Advantage police over ticket touts
Sunday 26 June 1994
Black market prices outside the All England Club were at rock bottom yesterday as the first week of the tournament came to an end. Many touts said business had never been so bad.
Chris Gorringe, chief executive, of the All England Club, said: 'We are winning the war against the touts on three fronts.
'There are fewer touts on the streets, fewer adverts in the papers for tickets before Wimbledon and less unofficial corporate hospitality near the grounds,' he said.
In the suburban streets around the club ground in south-west London, the touts were still out in large numbers.
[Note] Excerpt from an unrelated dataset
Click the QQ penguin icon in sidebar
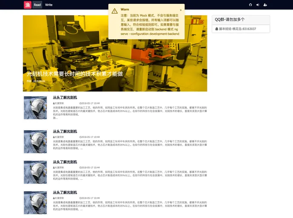 click(x=217, y=29)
Along the mile-long walk from Southfields underground station to the club, visitors were being accosted up to 20 times.
Police said the touts, especially near Southfields station, were more aggressive, with a new, younger type of entrepreneur harassing tennis fans to buy or sell tickets.
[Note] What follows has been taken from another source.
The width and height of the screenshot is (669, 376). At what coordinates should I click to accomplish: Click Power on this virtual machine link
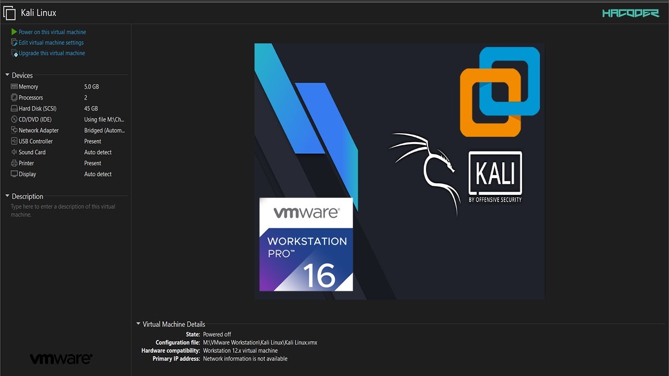tap(52, 32)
Chief Inspector Phil Coates, who is in charge of the police operation at the championships, said: ''They stand in your way and try to intimidate you into a sale - they are more of a football match type of tout.'
Some of the old-hand Wimbledon touts with their suits, mobile phones and ample stomachs - known as 'bellies' to the young upstarts - said the newcomers were giving touting a bad name.
'They are 'Millwalls' who don't know how to operate and just put you off by getting in your face,' said one man in Ray-Bans who was clutching a mobile phone, who nevertheless gave his profession as 'greengrocer'.
Mr Coates said police had put new emphasis on prevention and intervention aimed at ensuring money did not change hands.
'We are succeeding in stopping street sales. We are making the touts' life very difficult and they don't like it,' he said.
The police said only 18 people had been served summonses by the local council for touting activities in the first five days - a measure of how police and guards from Wimbledon security firm Shorrock had suppressed business.
'Having pushed the touts back towards Southfields, we have now put extra officers there to drive them even further away,' Mr Coates explained.
The asking price on the streets for a pair of centre court tickets for men's finals day next weekend, which have been selling for more than pounds 2,000 in the run-up to the tournament, had dropped to pounds 500 today.
'Prices have fallen to the floor - there is nothing happening. The punters are too nervous,' one tout said.
'This is the quietest Wimbledon I have ever known. I have hardly made a sale.'
Others raged against what they saw as the unfair rules on ticket sales imposed by the All England club. 'You can sell Ecstasy, you can sell cocaine, you could even sell your kid into slavery on the streets of Wimbledon - but can you sell tickets? No,' one disgruntled free- marketeer said.
But there have been some successes for the touts - police said one foreign tennis fan paid pounds 400 for a pair of stolen centre court tickets - they did not gain him entry.
In addition to the police anti-tout squad, Shorrock guards patrol the queues equipped with cameras producing a 'rogues' gallery' of suspects used later for identification purposes.
There has been only one arrest so far - when a man objected to having his photo taken by a Shorrock guard and smashed the camera.